Afualo’s insults, though sometimes nitpicky drags about height and hairlines, require men to prepare airtight presentations before posting their hot takes. It’s not meant to silence men, it’s meant to make them think: How can I make my argument as solid as possible — in word and appearance — before saying something TikTok’s Bloody Mary can pick apart? Will this be offensive to communities that have this protector waiting in the shadows to appear on my post and dunk on me?
She said that “9 times out of 10,” they just block her and delete the post or turn off the comments. It’s rare, but sometimes the people she responds to even apologize.
“I have a male fan base, too … it’s very small, but a couple of dudes have said … ‘I didn’t realize some of the traits I had were pretty toxic until I watched your videos,’” Afualo told In The Know. “I mean, we love self-reflecting, right? You can always unlearn everything that you learned.”
Afualo’s responses aren’t just for the “bigots,” either. She’s a protector and a fighter, but she’s been an inspiration as well.

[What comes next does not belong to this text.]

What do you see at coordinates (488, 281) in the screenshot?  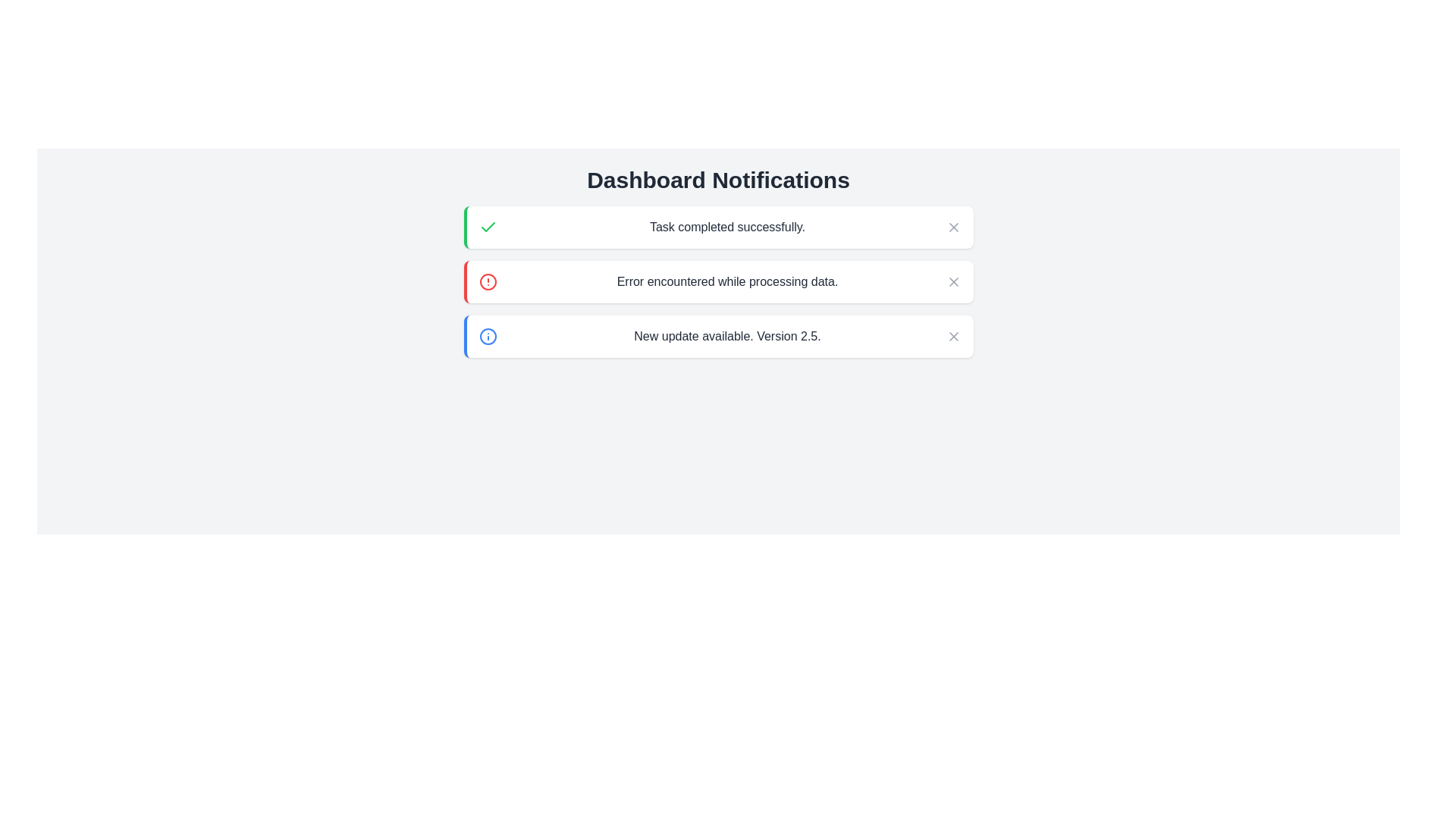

“People tell me I give them courage and strength to stand up for themselves,” she said. She arms her viewers with defenses against common or hurtful statements, like recycled fatphobic jokes and makeup shaming.
By placing herself directly between combative users and the vulnerable people they attack, Afualo has made herself the target of a lot of hate. At first, she tried to respond to it all , biting back with her signature wit, but as her platform grew, she couldn’t manage it anymore — not that she really needed to.
“Online, everybody gets brave, right? Because they’re hiding. I’ve said it before, and it’s not a joke — nothing these men can say can hurt my feelings. I’ve heard it all before,” she said. “I will never care what anybody thinks about me if it’s not coming from the people I care most about. I don’t need to weigh my worth with strangers who are never going to mean anything to me.”
She credits her solid familial relationships and the “true, foundational love” between her parents for instilling a sense of self-confidence in her at a young age. She described her mom as “strong and confident,” her dad as “emotionally intact” and said they constantly uplift each other.
“When men are like, ‘where are your parents?’ I’m like, ‘my parents are my biggest fans,’” Afualo said, noting that sometimes people make fun of her for that, but she doesn’t care. “It’s not like I think I’m better than everybody else. I just love myself enough to know that the words that you say to me are not going to affect me.”
When Afualo is at home with her family or hanging out with her boyfriend of four years, she’s still that same person who keeps going viral on TikTok for her verbal beatdowns of bigots. She achieved viral boogeyman status by simply picking up her phone and speaking directly to someone, and that’s exactly how she’s made all of her content since then.
She said she doesn’t find herself being that confrontational in her everyday life, though, because she “doesn’t surround [herself] with people like that” who necessitate such fiery responses. She coats herself in self-confidence, envelops herself with good people and channels that well-grounded power into protecting vulnerable communities in her own unique, feisty way.